**PROBLEM STATEMENT:** Where the line containing "You are a GUI" appears in the records below, begin there and repeat each line exactly through the final one, dropping all pictures.

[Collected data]
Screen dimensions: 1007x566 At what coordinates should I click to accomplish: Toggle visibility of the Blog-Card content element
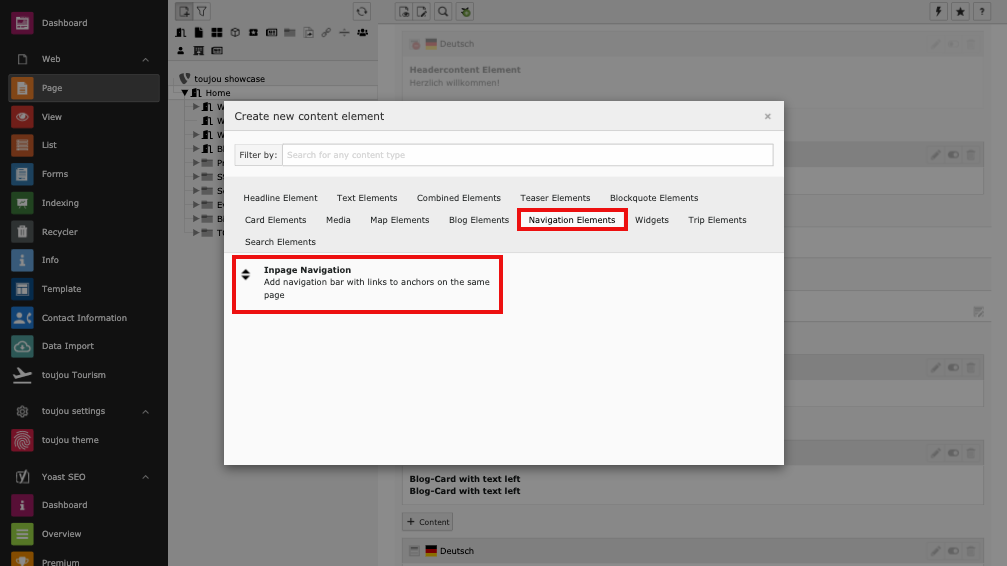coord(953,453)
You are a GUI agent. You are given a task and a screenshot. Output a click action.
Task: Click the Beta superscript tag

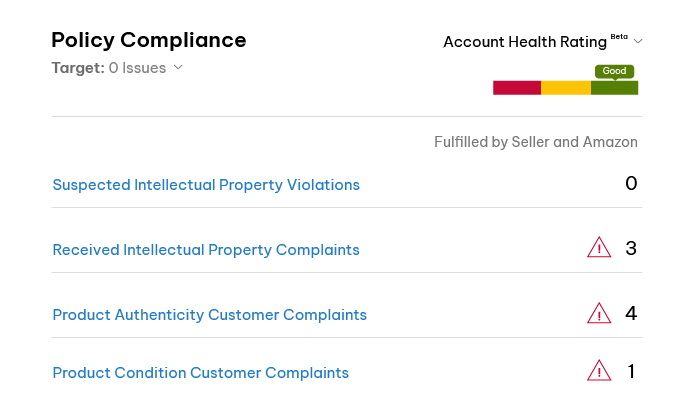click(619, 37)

**SOLVED EXERCISE:**
You are a GUI agent. You are given a task and a screenshot. Output a click action.
Task: Click the Beta superscript tag

click(619, 37)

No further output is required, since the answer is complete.